Unlike bulk RNA sequencing, which combines RNA from all cells into a single measurement, scRNA-Seq preserves the individuality of each cell. Bulk RNA-Seq can be thought of as a fruit smoothie—where all the fruit is blended together indiscriminately—while scRNA-Seq is more like a fruit salad, where individual fruit pieces can be picked out and identified. This single-cell approach enables researchers to detect rare cell types, study cellular heterogeneity, and better understand processes like development, disease progression, and drug responses. Its ability to capture these differences makes scRNA-Seq a transformative tool in fields such as molecular biology, medicine, and drug discovery.

GeneLab Sample Processing Standard Operating Procedures

GeneLab offers publicly available Standard Operating Procedures (SOPs) for sequencing prepared libraries. These protocols can be accessed and implemented by researchers in their own institutions to ensure consistency and reproducibility. Explore and download the GeneLab SOPs on GitHub.

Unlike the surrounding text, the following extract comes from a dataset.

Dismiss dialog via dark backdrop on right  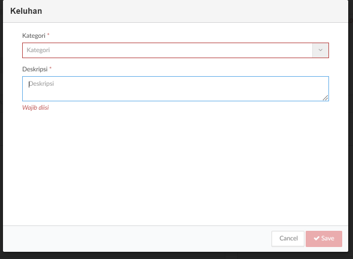pos(351,135)
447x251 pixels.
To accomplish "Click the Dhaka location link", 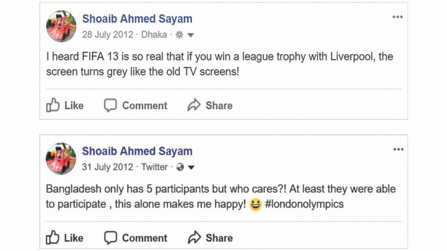I will coord(154,35).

GeneLab Data Processing Capabilities

Image of the single cell RNA sequencing processing pipeline

Consensus Processing Pipeline

GeneLab worked with the scientific community via the Analysis Working Groups (AWGs) to develop a consensus pipeline for processing scRNA-Seq data hosted on the Open Science Data Repository (OSDR), to generate raw gene counts per cell for each sample. The raw gene counts can then be used in downstream analyses to identify spaceflight-induced differentially expressed genes in individual cell types. Each step of the pipeline and the respective output files generated are publicly available on the scRNA-Seq page of the GeneLab Data Processing GitHub repository.

Data Processing Workflow

The GeneLab Data Processing Team is currently working on wrapping the scRNA-Seq pipeline into a Nextflow workflow. This workflow will be used to process all scRNA-Seq datasets hosted on OSDR, and the GeneLab processed data products will be made publicly available alongside each dataset on OSDR. The workflow will be made publicly available on GitHub, along with instructions for how to install and run the workflow to allow users to re-process OSDR data or process their own scRNA-Seq data using the GeneLab workflow.